EXERCISE REQUIREMENTS -
1: Answer these questions from the Gelfond-Schneider lemma text:
(a) What inequality must the real numbers $r$ and $R$ satisfy?
(b) What bound is placed on the modulus of each $\zeta_j$?
(c) In which region is $h(z)$ stated to be analytic?
2: Extend the proof in the Gelfond-Schneider lemma text, starting after its last line.

EXERCISE PASSAGE -
Gelfond-Schneider Theorem/Lemma 3

Lemma

Let $r$ and $R$ be two real numbers such that $1 \le r \le R$.

Let $f_1 \left({z}\right), f_2 \left({z}\right), \ldots, f_L \left({z}\right)$ be:

analytic in $D \subseteq \C: D = \left\{{z : \left|{z}\right| < R}\right\}$

continuous on the closure $D$, that is, $D^- = \left\{{z : \left \vert{z}\right \vert \le R}\right\}$.

Let $\zeta_1, \ldots, \zeta_L$ be complex numbers such that:

$\forall j \in \left\{{1, 2, \ldots, L}\right\}: \left|{\zeta_j}\right| \le r$

Then the determinant:

$\Delta = \det \begin{bmatrix} f_1 \left({\zeta_1}\right) & \cdots & f_L \left({\zeta_1}\right) \\ \vdots & \ddots & \vdots \\ f_1 \left({\zeta_L}\right) & \cdots & f_L \left({\zeta_L}\right) \end{bmatrix}$

satisfies:

$\displaystyle \left|{\Delta}\right| \le \left({\frac R r}\right)^{−L \left({L−1}\right) / 2} L! \prod_{\lambda=1}^L \left|{f_λ}\right|_R$

Proof

Let $h \left({z}\right)$ be the determinant of the $L \times L$ matrix $\left[{f_j \left({\zeta_i z}\right)}\right]$.

Then $h \left({z}\right)$ is:

analytic in $D' = \left\{{z : \left \vert {z}\right \vert < R/r}\right\}$

continuous on $D'^- = \left\{{z : \left \vert{z}\right \vert \le R/r}\right\}$.

DATASET CONTENT -

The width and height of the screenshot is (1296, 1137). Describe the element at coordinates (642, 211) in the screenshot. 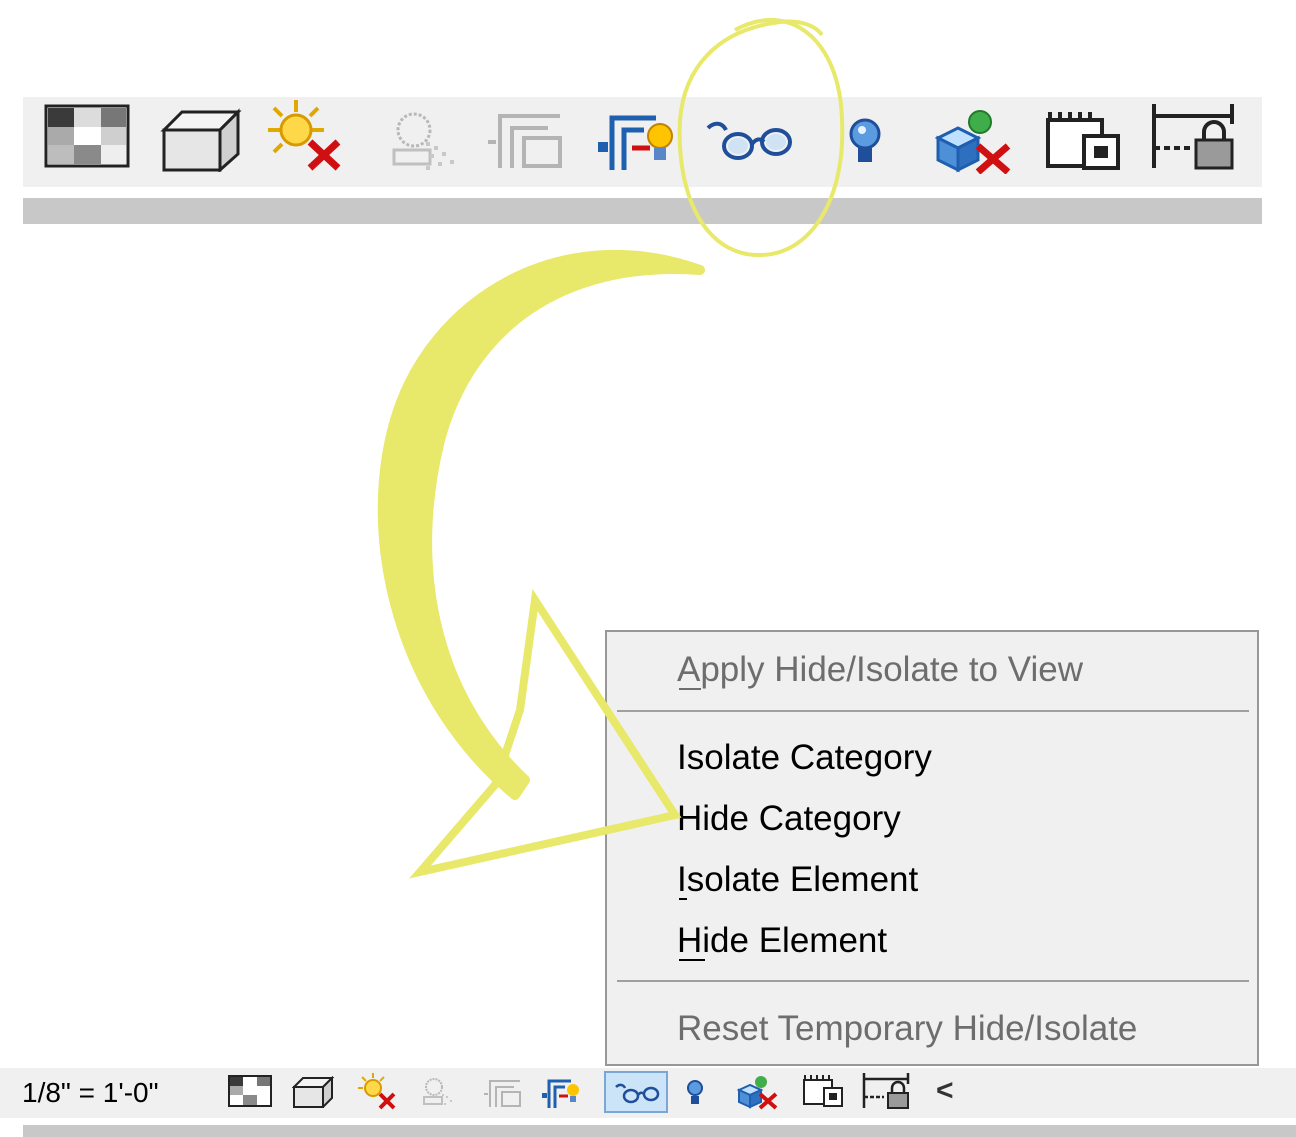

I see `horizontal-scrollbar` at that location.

PER-TASK OUTPUTS -
1:
(a) $1 \le r \le R$
(b) $\left|\zeta_j\right| \le r$ for every $j \in \{1, 2, \ldots, L\}$
(c) $D' = \left\{z : \left|z\right| < R/r\right\}$

2:
Let $M = L \left({L − 1}\right) / 2$, and write:

$\displaystyle f_j \left({\zeta_i z}\right) = \sum_{k=0}^{M−1} b_k \left({j}\right) \zeta_i^k z^k + z^M g_{i,j} \left({z}\right)$

where:

$b_k \left({j}\right) \in \C$ for each $k$

$g_{i,j} \left({z}\right)$ is analytic in $D'$

$g_{i,j} \left({z}\right)$ is continuous on $D'^-$

By evaluating along the columns it is seen that the determinant is linear in its columns.

So we can view $h \left({z}\right)$ as $z^M$ times an analytic function plus terms involving the factor:

$z^{n_1 + \cdots + n_L} \det \left[{\zeta_i^{n_j} }\right]$

where the $n_j$ denote non-negative integers.

Observe that the determinant in this last expression is zero if the $n_j$ are not distinct.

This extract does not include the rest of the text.